• **What you have to do**
How many lines of the listing below contain the word "should"? Give only the number.

• **Information provided**
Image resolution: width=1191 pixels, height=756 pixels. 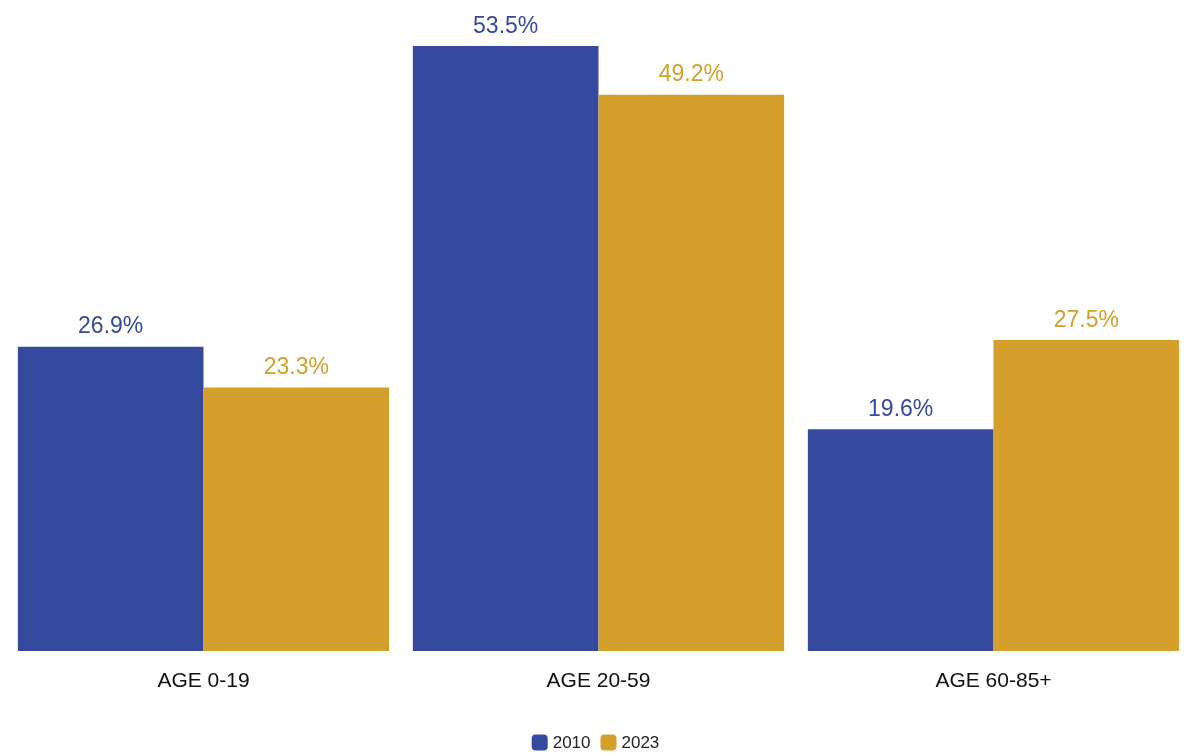 What do you see at coordinates (994, 680) in the screenshot?
I see `x-tick-label: AGE 60-85+` at bounding box center [994, 680].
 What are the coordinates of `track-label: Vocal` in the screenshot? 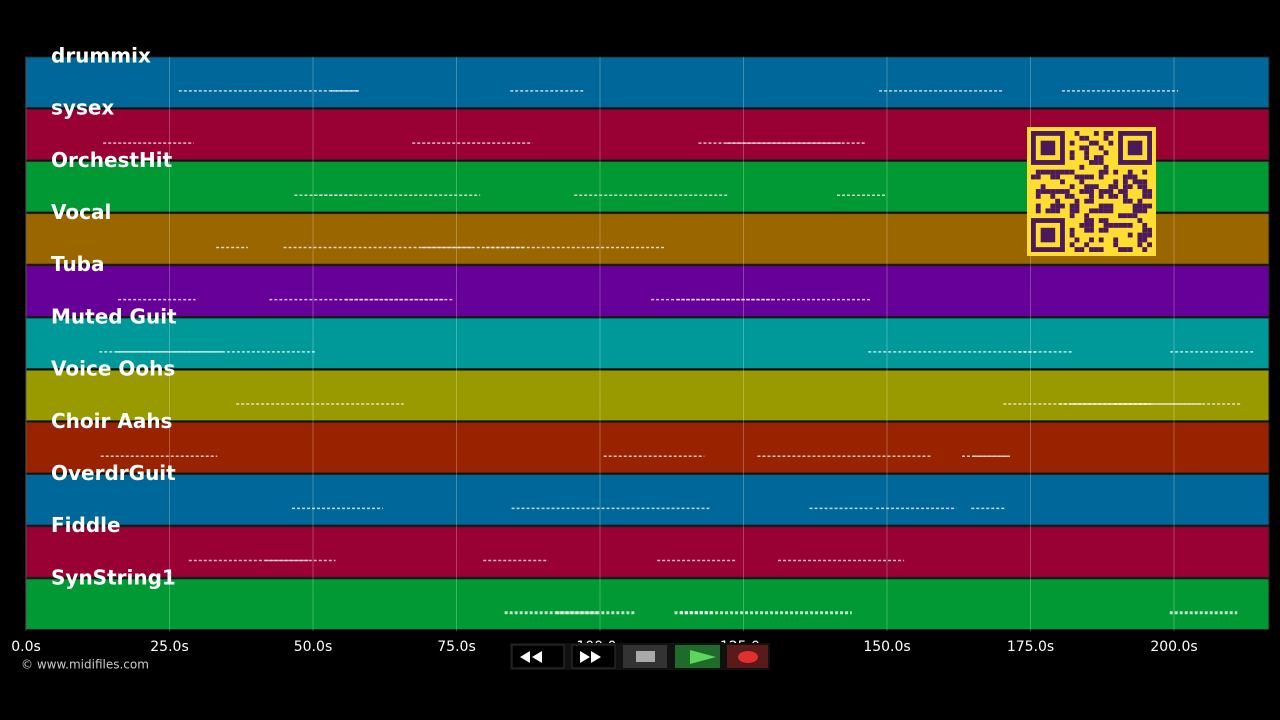 It's located at (81, 212).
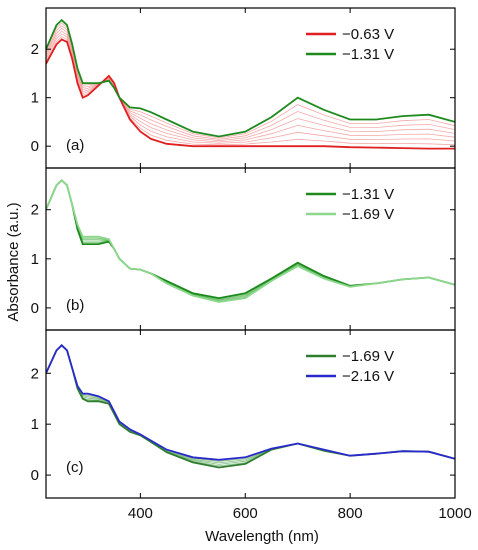 Image resolution: width=478 pixels, height=550 pixels. I want to click on x-tick-label: 400, so click(140, 514).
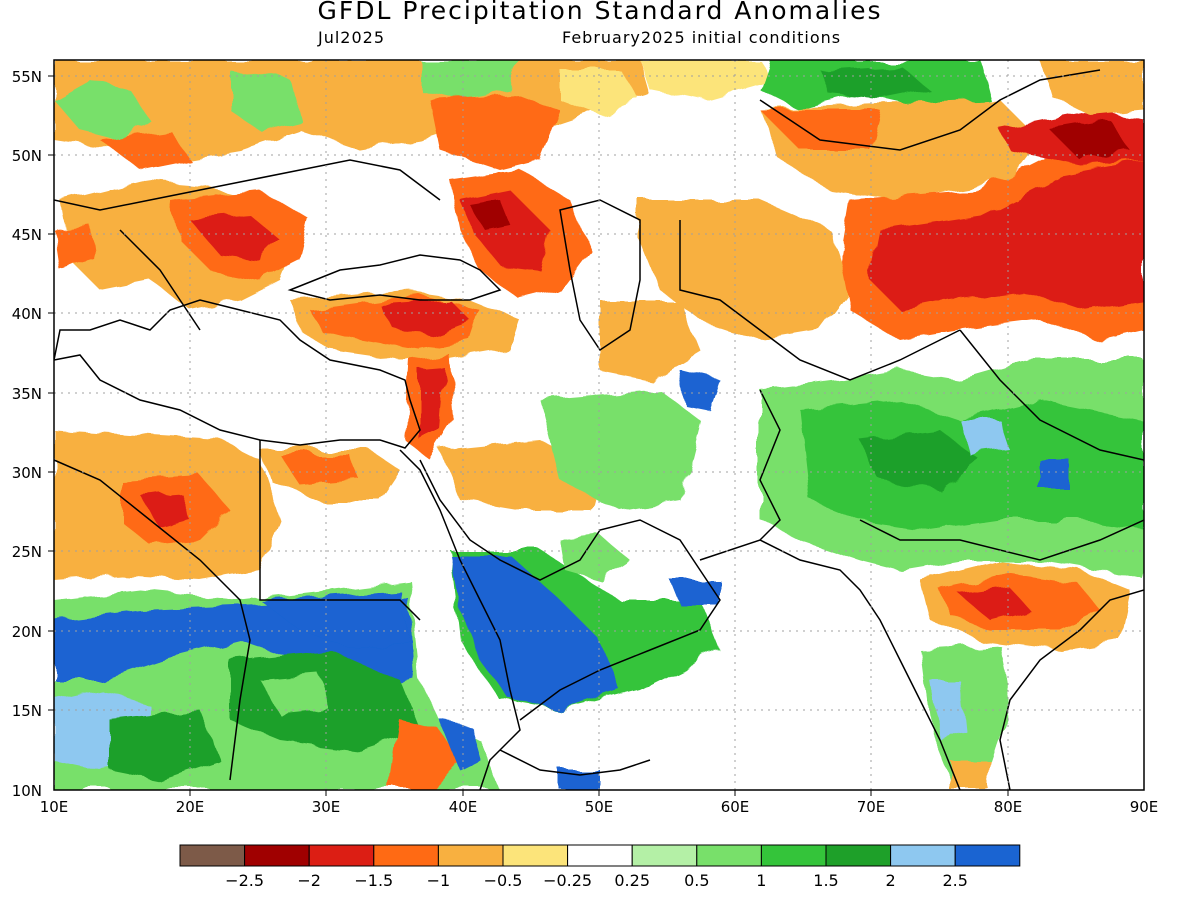 Image resolution: width=1200 pixels, height=900 pixels. Describe the element at coordinates (596, 880) in the screenshot. I see `colorbar-labels: −2.5 −2 −1.5 −1 −0.5 −0.25 0.25 0.5 1 1.5 2 2.5` at that location.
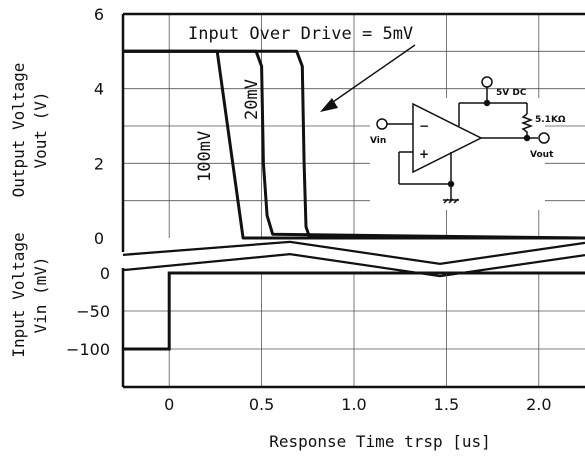 Image resolution: width=585 pixels, height=457 pixels. What do you see at coordinates (93, 312) in the screenshot?
I see `bottom-y-tick-label: −50` at bounding box center [93, 312].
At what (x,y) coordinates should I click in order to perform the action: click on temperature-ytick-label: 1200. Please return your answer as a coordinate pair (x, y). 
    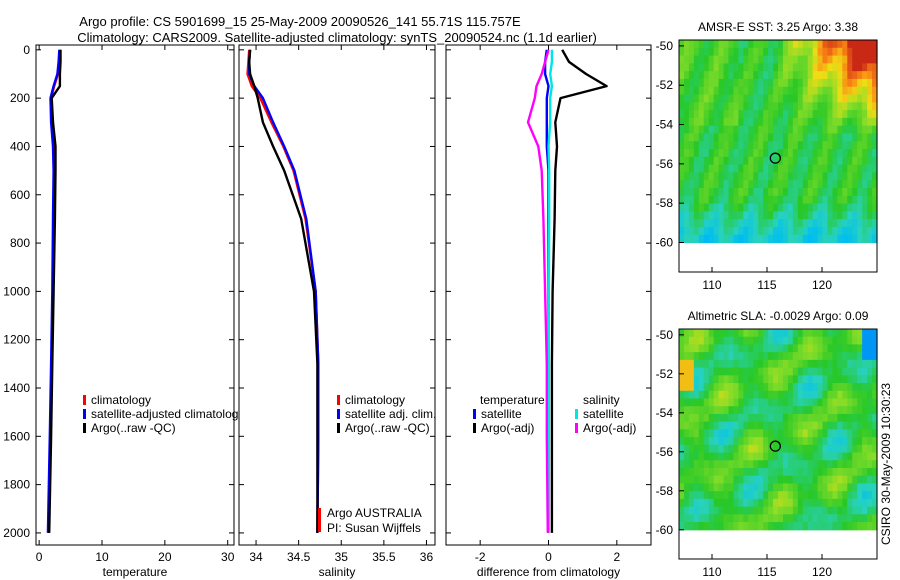
    Looking at the image, I should click on (16, 340).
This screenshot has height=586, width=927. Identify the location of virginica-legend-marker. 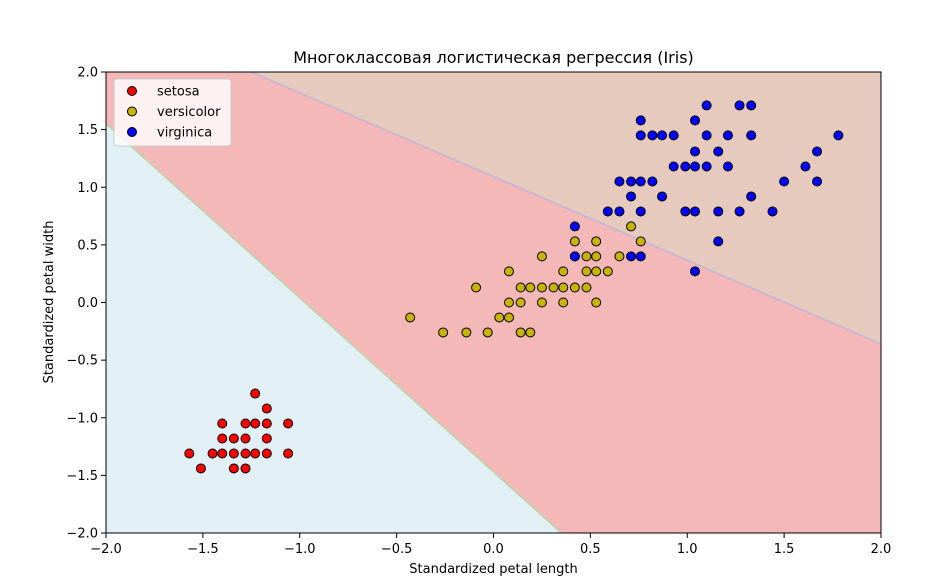
(132, 132).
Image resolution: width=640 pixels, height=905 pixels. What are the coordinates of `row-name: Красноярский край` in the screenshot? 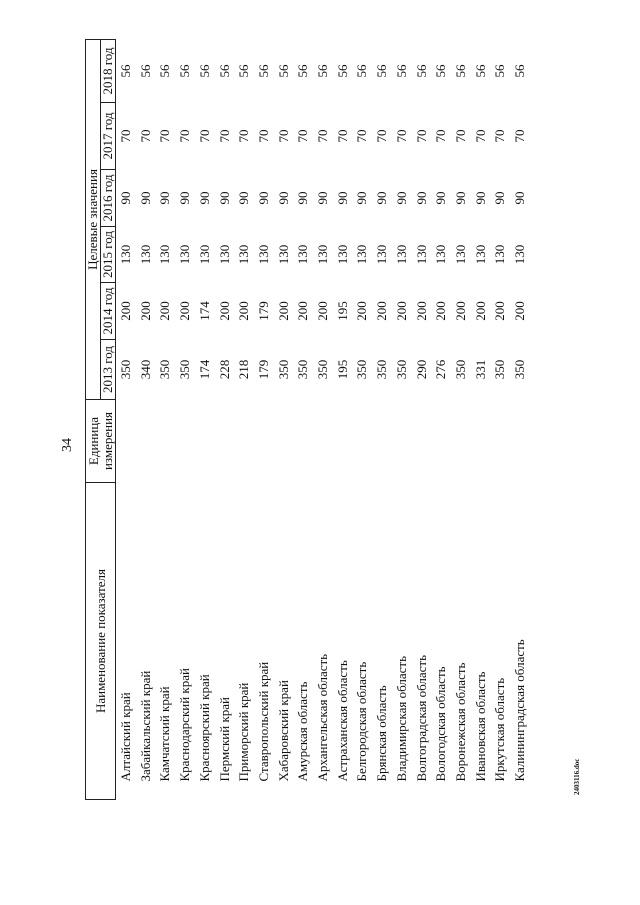 It's located at (204, 728).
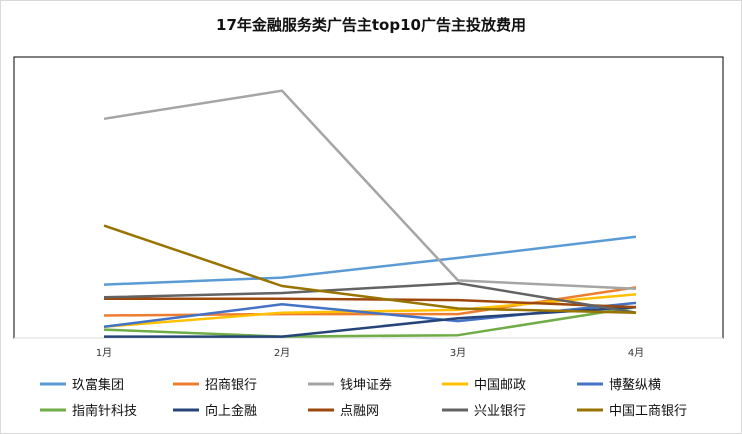 The height and width of the screenshot is (434, 742). I want to click on legend-label: 点融网, so click(360, 412).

• **Result of this task**
2